▶ _WORK REQUEST_: Your response should be the lines from the one holding "Screen dimensions: 1568x336" to the last line of the data below, copied exactly and with no additions.

▶ _SOURCE INFORMATION_:
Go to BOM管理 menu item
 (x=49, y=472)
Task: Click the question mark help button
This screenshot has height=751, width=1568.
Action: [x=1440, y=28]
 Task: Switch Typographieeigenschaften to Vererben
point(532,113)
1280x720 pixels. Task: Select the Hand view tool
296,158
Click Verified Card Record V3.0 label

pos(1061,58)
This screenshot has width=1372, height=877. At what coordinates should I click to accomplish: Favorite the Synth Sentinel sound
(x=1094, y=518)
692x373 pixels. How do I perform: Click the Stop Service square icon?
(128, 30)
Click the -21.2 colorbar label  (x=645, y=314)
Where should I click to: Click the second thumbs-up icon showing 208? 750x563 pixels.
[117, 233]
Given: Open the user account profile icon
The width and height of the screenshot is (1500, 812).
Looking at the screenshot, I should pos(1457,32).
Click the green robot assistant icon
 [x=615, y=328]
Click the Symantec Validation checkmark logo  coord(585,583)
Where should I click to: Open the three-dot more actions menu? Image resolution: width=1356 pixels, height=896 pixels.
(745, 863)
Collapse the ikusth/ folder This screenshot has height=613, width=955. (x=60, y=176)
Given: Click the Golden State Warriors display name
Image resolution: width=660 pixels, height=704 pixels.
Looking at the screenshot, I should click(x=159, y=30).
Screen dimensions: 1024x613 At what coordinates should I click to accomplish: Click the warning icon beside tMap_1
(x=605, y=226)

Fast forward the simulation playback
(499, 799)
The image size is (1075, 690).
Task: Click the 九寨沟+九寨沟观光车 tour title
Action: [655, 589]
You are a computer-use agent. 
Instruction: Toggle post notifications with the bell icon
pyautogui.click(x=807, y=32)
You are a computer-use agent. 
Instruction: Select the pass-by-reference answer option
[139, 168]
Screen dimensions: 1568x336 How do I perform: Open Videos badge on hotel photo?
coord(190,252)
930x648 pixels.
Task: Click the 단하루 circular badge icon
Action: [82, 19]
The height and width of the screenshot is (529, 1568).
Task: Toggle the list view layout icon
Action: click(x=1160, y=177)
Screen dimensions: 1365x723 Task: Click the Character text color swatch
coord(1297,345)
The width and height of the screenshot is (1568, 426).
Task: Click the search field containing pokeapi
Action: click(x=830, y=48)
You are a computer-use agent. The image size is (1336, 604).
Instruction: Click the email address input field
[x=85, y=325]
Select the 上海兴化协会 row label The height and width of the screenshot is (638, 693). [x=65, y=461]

▶ _RESULT FOR THIS TASK_:
Screen dimensions: 1568x336 How do I perform: Open Videos badge on hotel photo?
coord(190,252)
930x648 pixels.
Task: Click the 단하루 circular badge icon
Action: [82, 19]
The height and width of the screenshot is (529, 1568).
Task: Toggle the list view layout icon
Action: click(x=1160, y=177)
Screen dimensions: 1365x723 Task: Click the Character text color swatch
coord(1297,345)
The width and height of the screenshot is (1568, 426).
Task: Click the search field containing pokeapi
Action: click(x=830, y=48)
You are a computer-use agent. The image size is (1336, 604).
Instruction: Click the email address input field
[x=85, y=325]
Select the 上海兴化协会 row label The height and width of the screenshot is (638, 693). [x=65, y=461]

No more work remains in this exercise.